THE TASKS:
(a) Based on the text about community well-being in the Sierra Nevada, decide whether each statement agrees with it: (i) public workshops were used to identify local communities; (ii) the socio-economic assessment drew on US Census Bureau statistics; (iii) the results of the community capacity and socioeconomic assessments were kept separate. For each, answer yes or no and quote the words of the text that decide it.
(b) Rewrite the part of the text about community well-being in the Sierra Nevada that opens with the words containing "As part of this" and closes with "and physical capital.", putting "Community meetings" in place of "Public workshops".

Disadvantaged Community and Tribal Involvement Program
Assessing Community Well-Being In The Sierra Nevada
Under the Disadvantaged Community and Tribal Involvement Program, and as a part of California's Proposition 1 funding for water supply, distribution, and infrastructure, the Sierra Institute for Community and Environment is working to promote the inclusion of underserved, underrepresented, and low-capacity communities into Integrated Regional Water Management (IRWM) planning across the Sierra Nevada region of California. Standard methods to identify and characterize disadvantaged communities often fail to fully account for all of the unique burdens faced by rural mountainous communities, such as episodic smoke from wildfires or prescribed burns, poverty, and unemployment, failing infrastructure, low organizational capacity, and more. Using a variety of socioeconomic and community capacity indicators, we have worked to assess community well-being in these areas using indicators that are better suited to the context of low-population and rural communities.
As part of this effort, we have developed a methodology to represent and characterize conditions in rural mountain communities, as standard methods to identify disadvantaged communities often fail to fully account for all of the unique burdens faced by these areas, such as episodic smoke from wildfires or prescribed burns, poverty, and unemployment, failing infrastructure, low organizational capacity, and more. Using a variety of socioeconomic and community capacity indicators, we have worked to assess community well-being in these areas using indicators that are better suited to the context of low-population and rural communities.
Public workshops were used to both identify local communities, as well as to subsequently assess their capacity relating to financial, social, cultural, human, and physical capital.
A quantitative socio-economic assessment was also conducted using five metrics drawn from US Census Bureau statistics:
- Housing Tenure
- Poverty Status
- Education Level
- Public Assistance
Finally, results from the community capacity and socioeconomic assessments were combined to create an overall score of community well-being.

DATA SEGMENT:

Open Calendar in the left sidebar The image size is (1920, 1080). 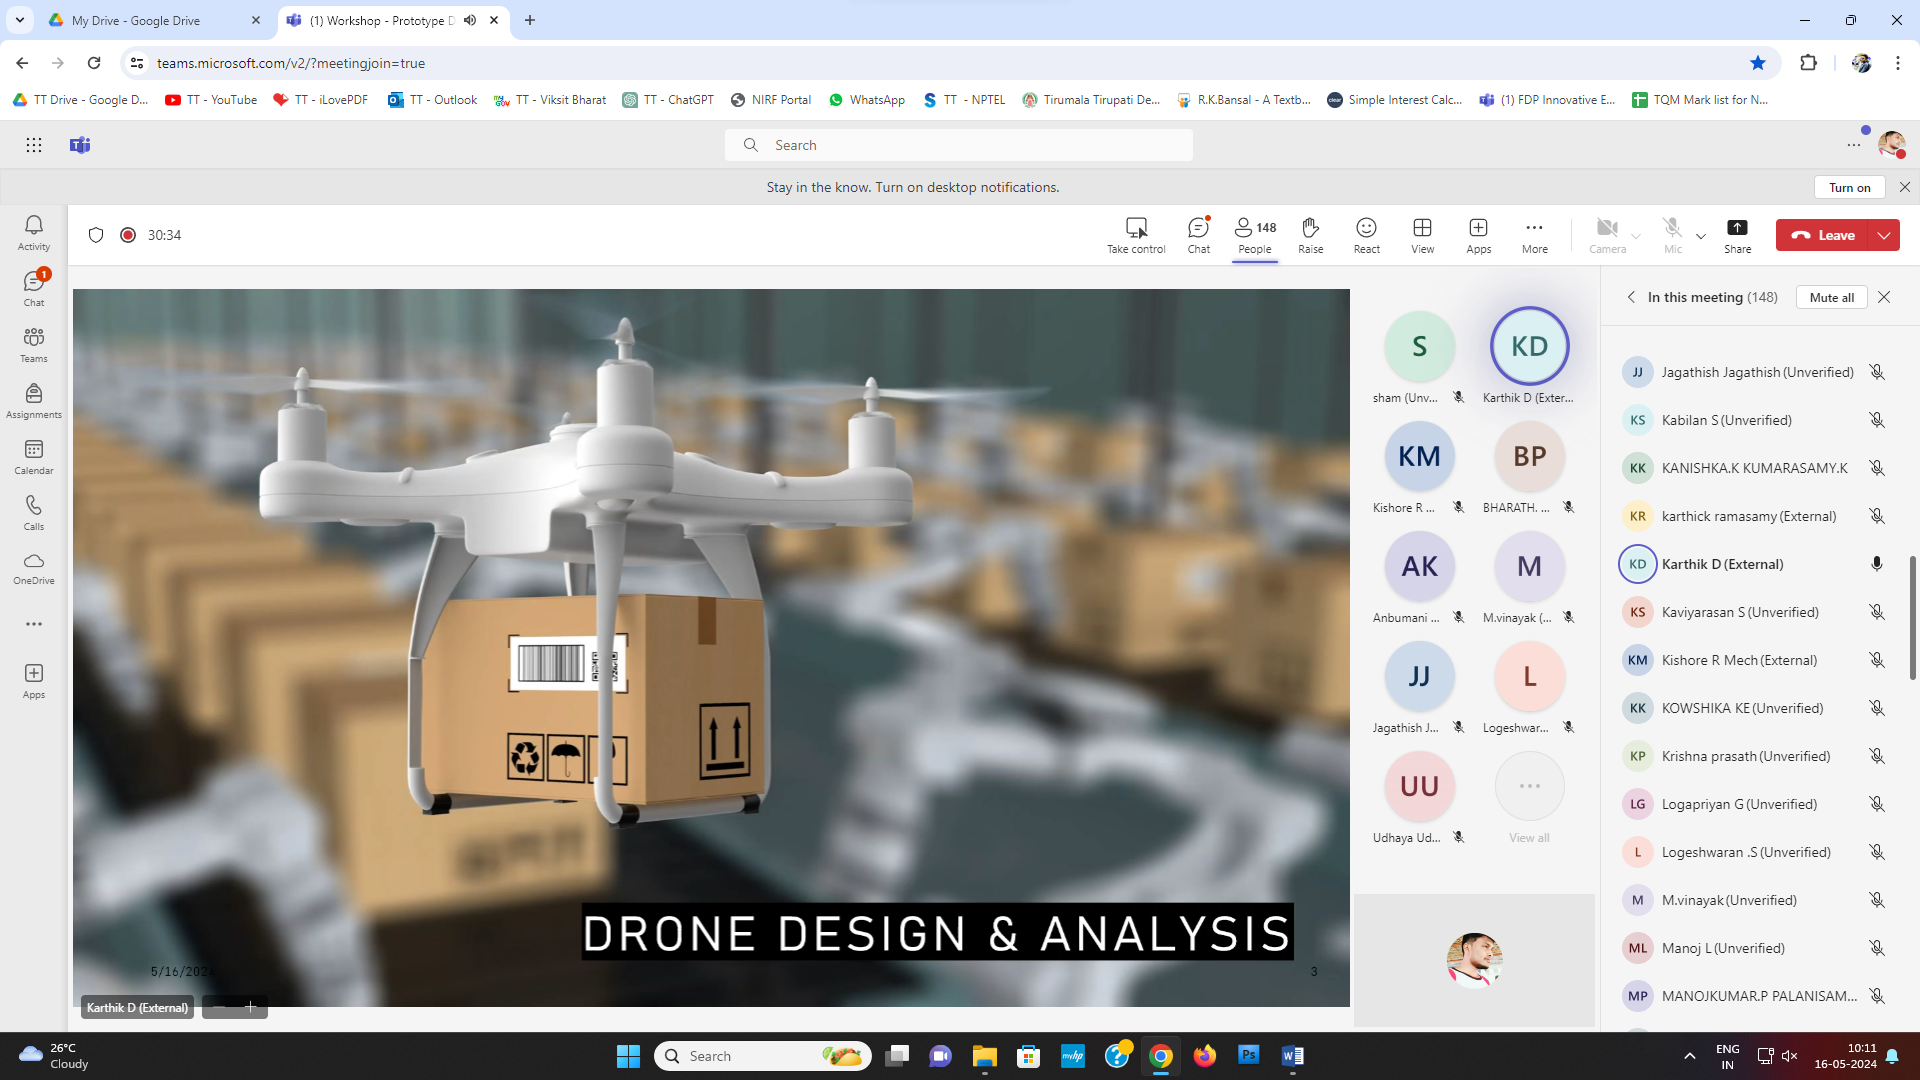(x=34, y=457)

THE SOLUTIONS:
(a)
(i) Yes: "Public workshops were used to both identify local communities"
(ii) Yes: "using five metrics drawn from US Census Bureau statistics"
(iii) No: "results from the community capacity and socioeconomic assessments were combined to create an overall score of community well-being"

(b)
As part of this effort, we have developed a methodology to represent and characterize conditions in rural mountain communities, as standard methods to identify disadvantaged communities often fail to fully account for all of the unique burdens faced by these areas, such as episodic smoke from wildfires or prescribed burns, poverty, and unemployment, failing infrastructure, low organizational capacity, and more. Using a variety of socioeconomic and community capacity indicators, we have worked to assess community well-being in these areas using indicators that are better suited to the context of low-population and rural communities.
Community meetings were used to both identify local communities, as well as to subsequently assess their capacity relating to financial, social, cultural, human, and physical capital.